El desprecio que los déspotas tienen por la inteligencia ajena les lleva al abuso de poder y a ocultarnos información, considerando que nuestra inmadurez no merece explicaciones, incomprensibles para nosotros. Confunden poder y talento, creyéndose que las urnas otorgan la sabiduría infinita que ellos se atribuyen a sí mismos, menospreciando las opiniones ajenas y haciendo de nuestra capa su sayo.

De esta forma se toman decisiones sin justificar que afectan a los ciudadanos, aunque sea para llevarlos al matadero. Se negocian acuerdos en alcobas sin luz, para que los niños no se escandalicen de los compromisos adquiridos. Se conciertan ataques en desiertas mesas ocultando los argumentos, porque nuestra infancia social nos impide comprenderlos. Se negocian transacciones que sólo comparten los comerciantes que llegan con sus contratos a la mesa de negociación. Se pactan silencios en los sillones sobre rutas de paz que somos incapaces de comprender el resto de los mortales, según ellos, claro. Y se hacen componendas de todo tipo ignoradas por los que pagamos sus sueldos, dietas, viajes y complementos, para que todo sea políticamente correcto.

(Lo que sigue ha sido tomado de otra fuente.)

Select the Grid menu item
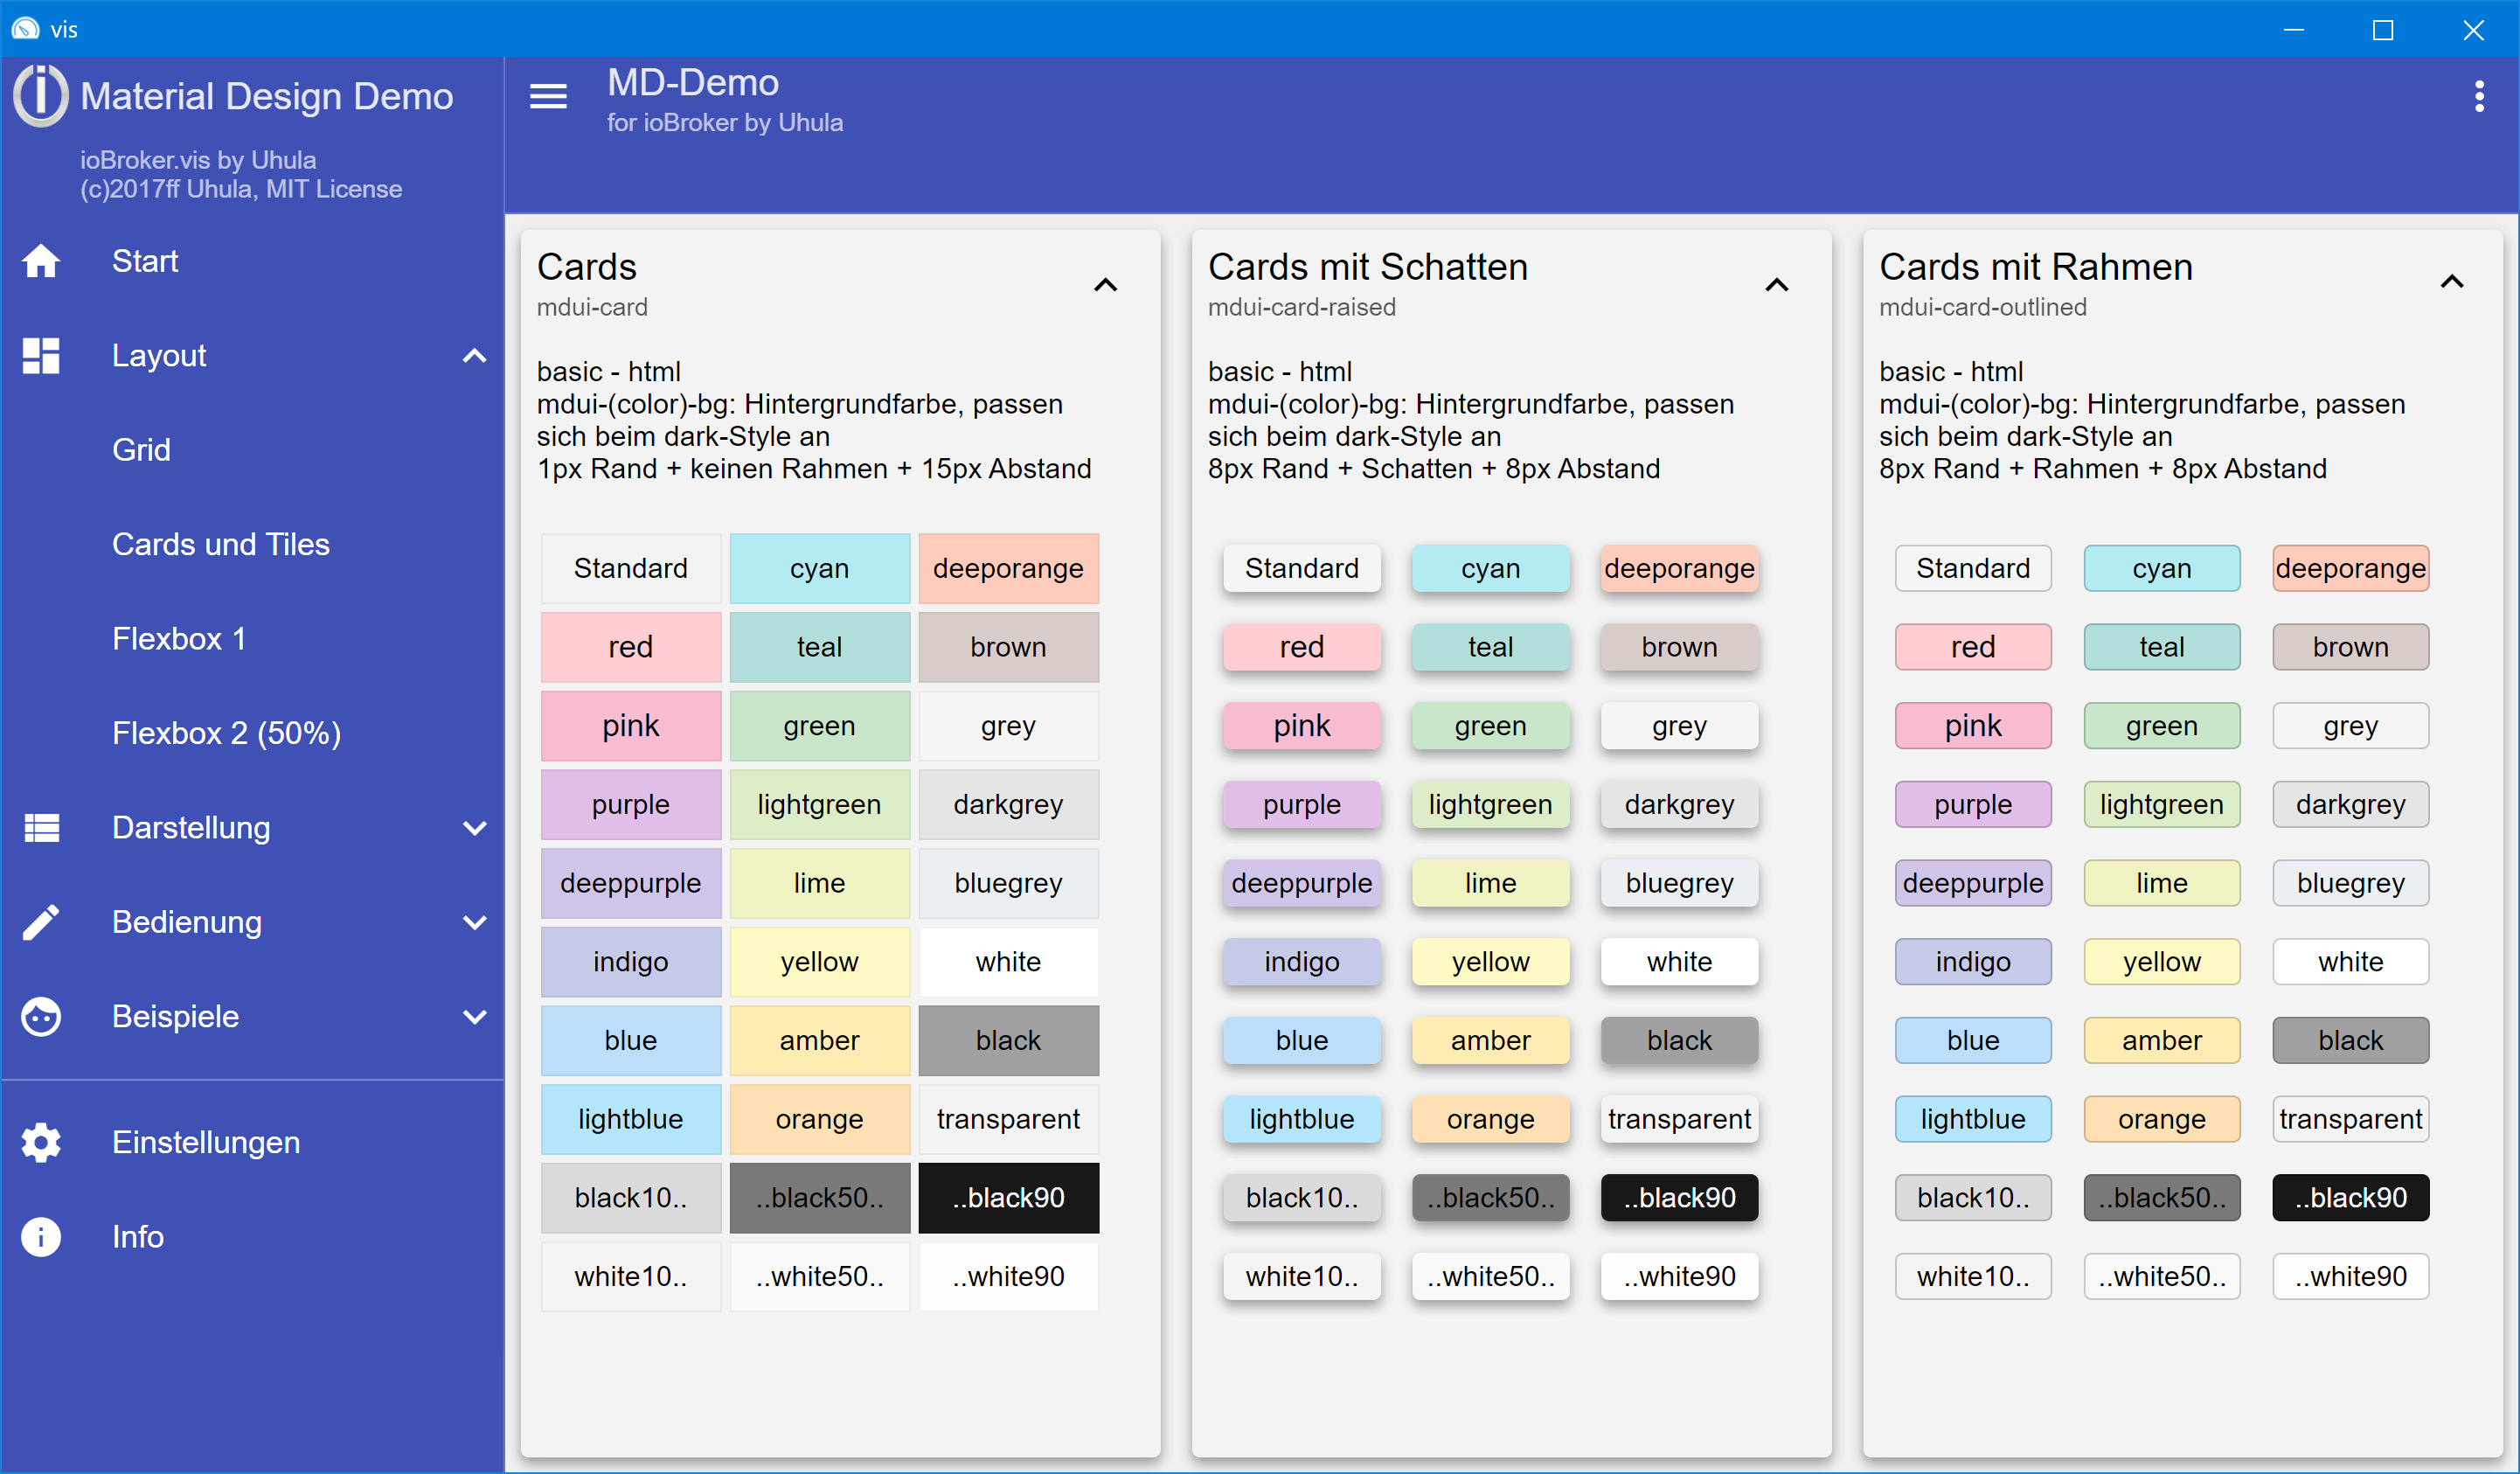 point(141,449)
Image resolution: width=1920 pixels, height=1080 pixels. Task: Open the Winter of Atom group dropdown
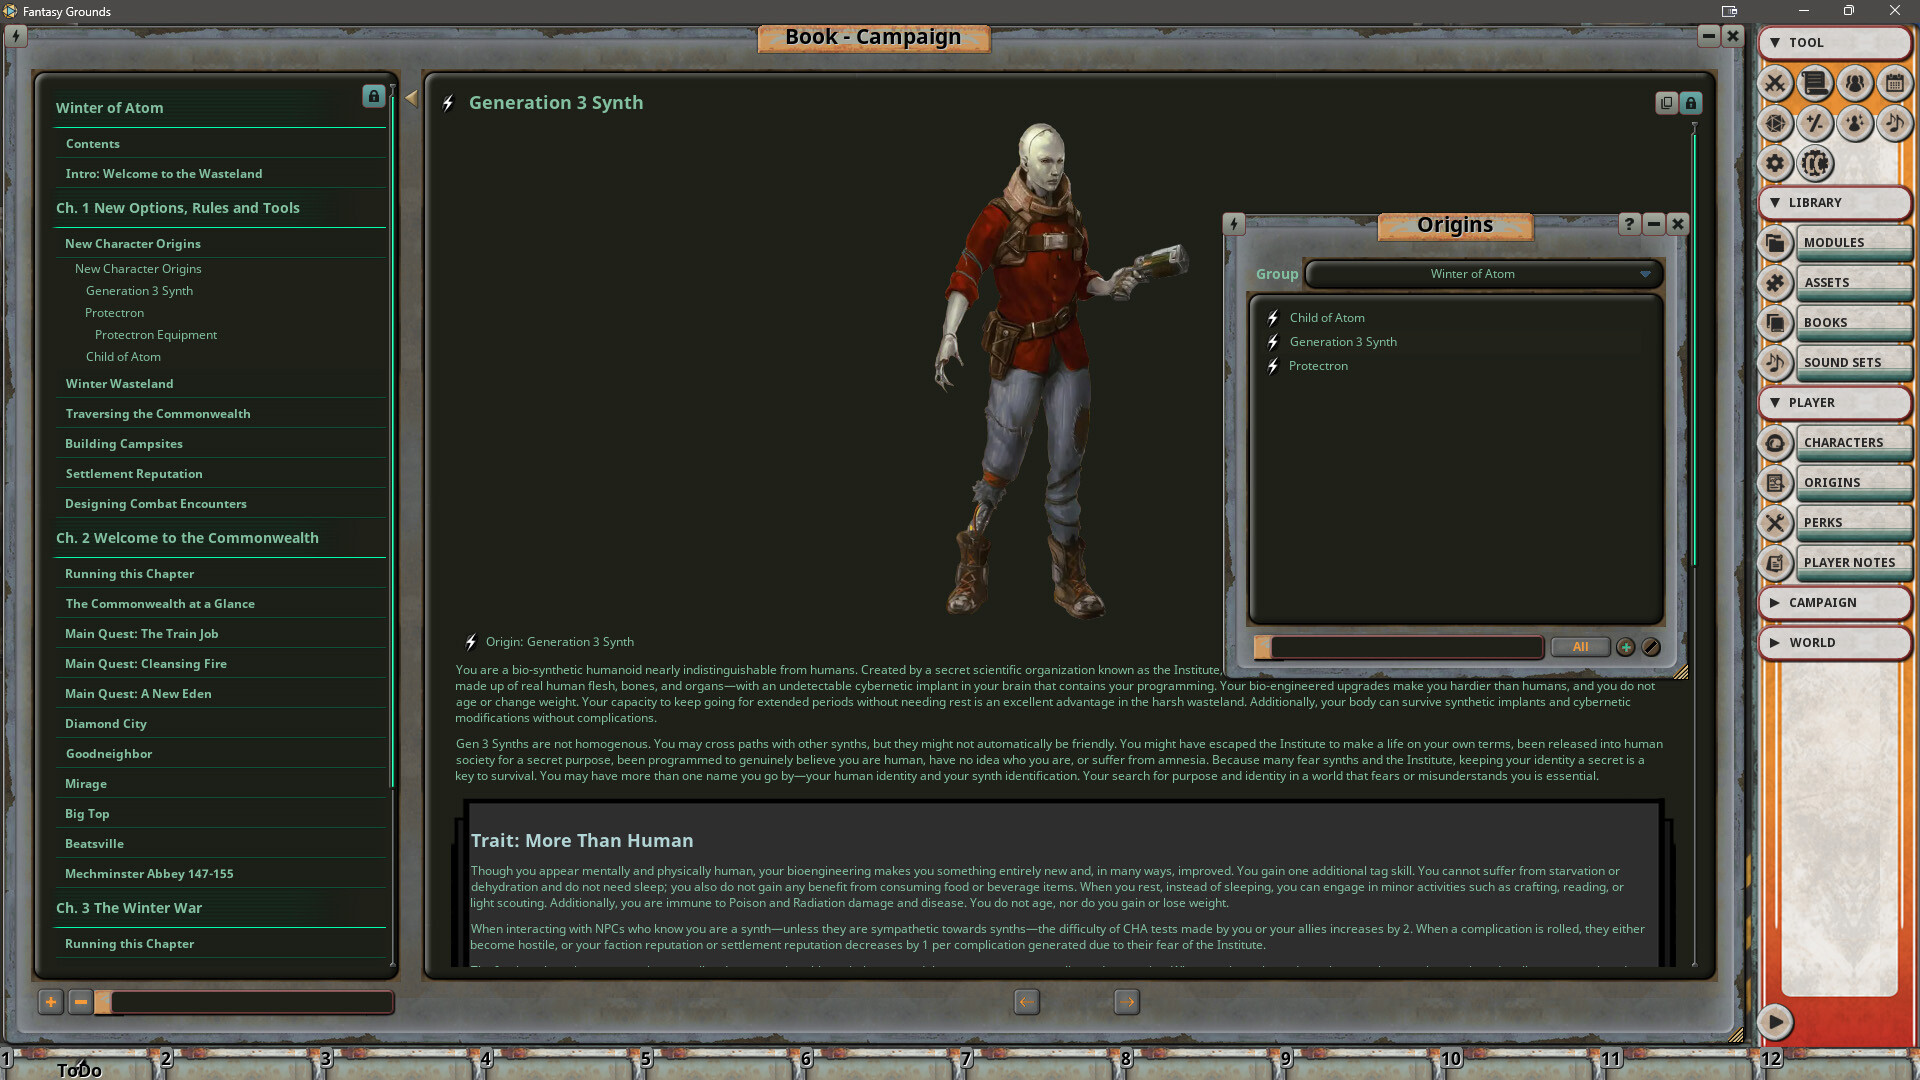click(x=1472, y=273)
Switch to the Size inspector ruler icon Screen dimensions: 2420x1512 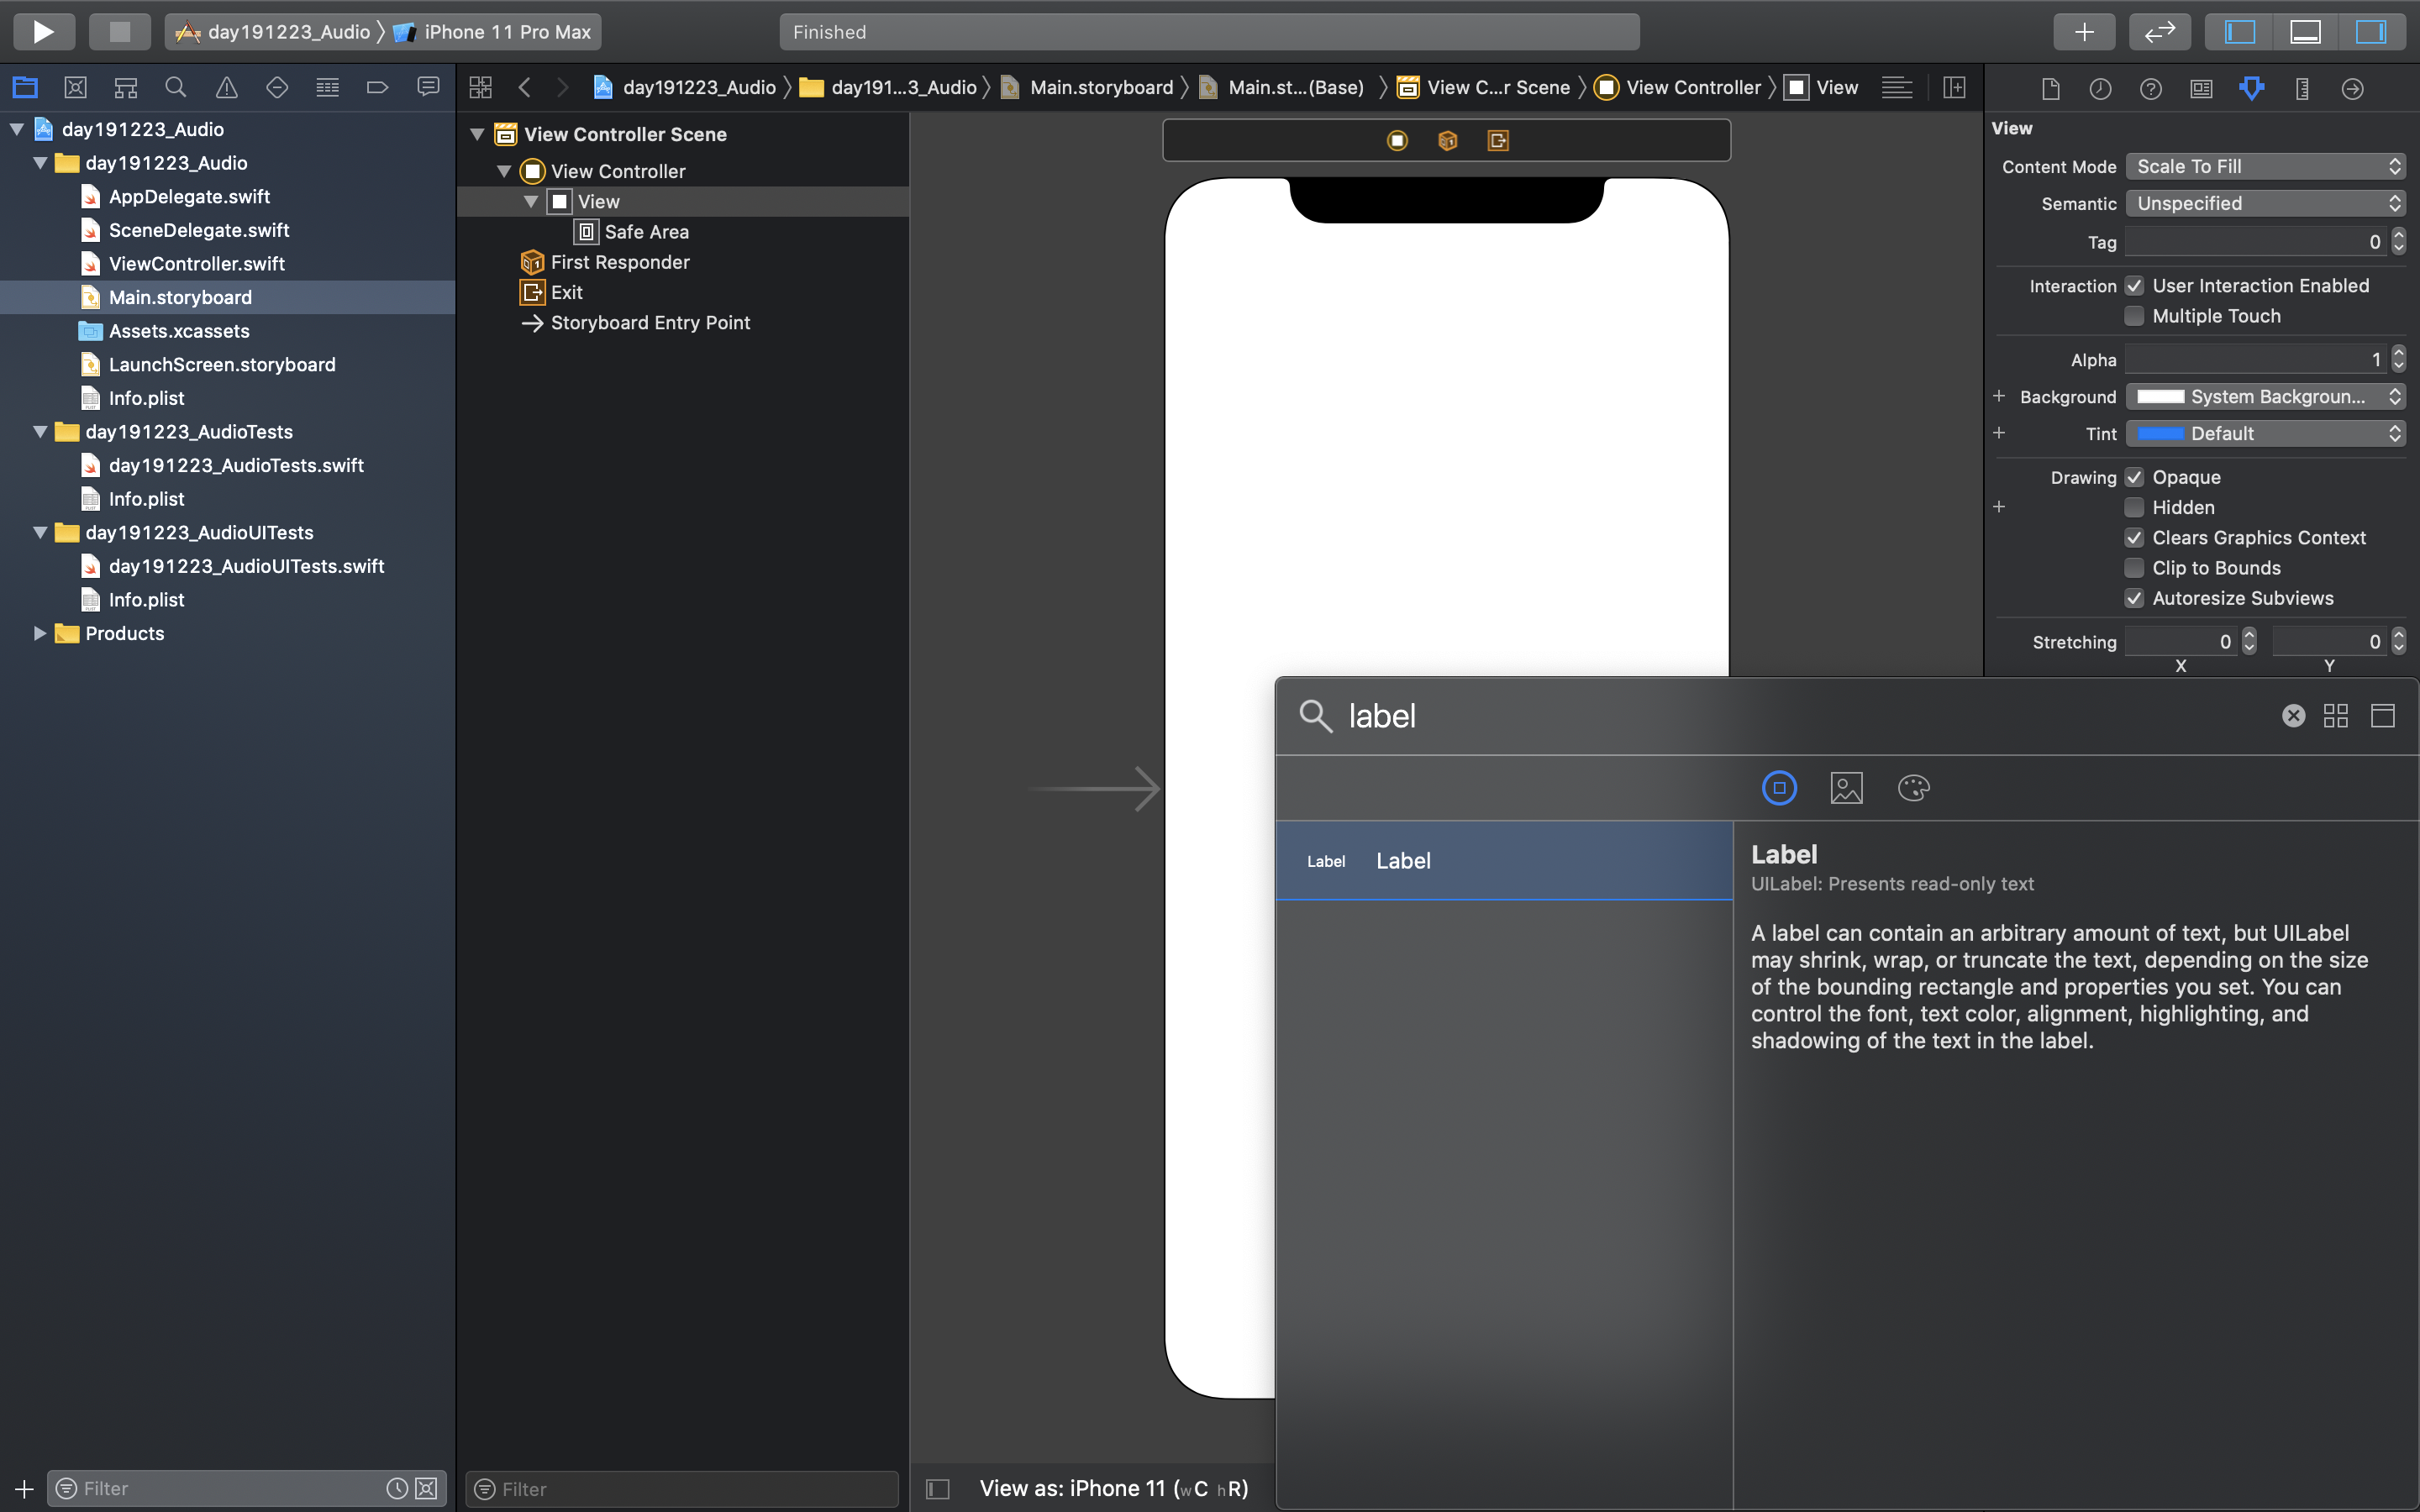[2301, 89]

El despotismo es incoloro como el aire e insípido como agua; pero huele a mentira desde media legua y despide el mismo hedor que una fosa séptica. El despotismo padece fotofobia, porque detesta la luz; aborrece los taquígrafos porque su argumento es la censura que hace opaco el envoltorio. Por eso prefiere las órdenes a las insinuaciones; las imposiciones, a las sugerencias; las direcciones obligatorias, al campo abierto; y la adulación a la crítica.

Para ser déspota no hay que hacer esfuerzos complementarios ni oposiciones. Es algo que se lleva en los genes y tiene difícil tratamiento porque rechaza los trasplantes de cromosomas portadores de generosidad, servicio, honradez y respeto. El déspota es tan inculto como inseguro, y tan prepotente como débil. Los actuales déspotas desilustrados sólo pretenden arreglar la fachada del edificio y apuntalarlo, respetando los cimientos y reforzando la estructura que sustenta el sistema, su sistema. De esta forma consiguen perpetuar los dogmas políticos, religiosos y económicos, para consolidar sus privilegios y su poder. Es decir, se trata simplemente de lavarle un poco la cara a la democracia que los ampara, de tal modo que se perpetúen los principios básicos de la sociedad dominante y los privilegios de políticos y eclesiásticos, dando la sensación de que se cambia todo para que todo siga igual.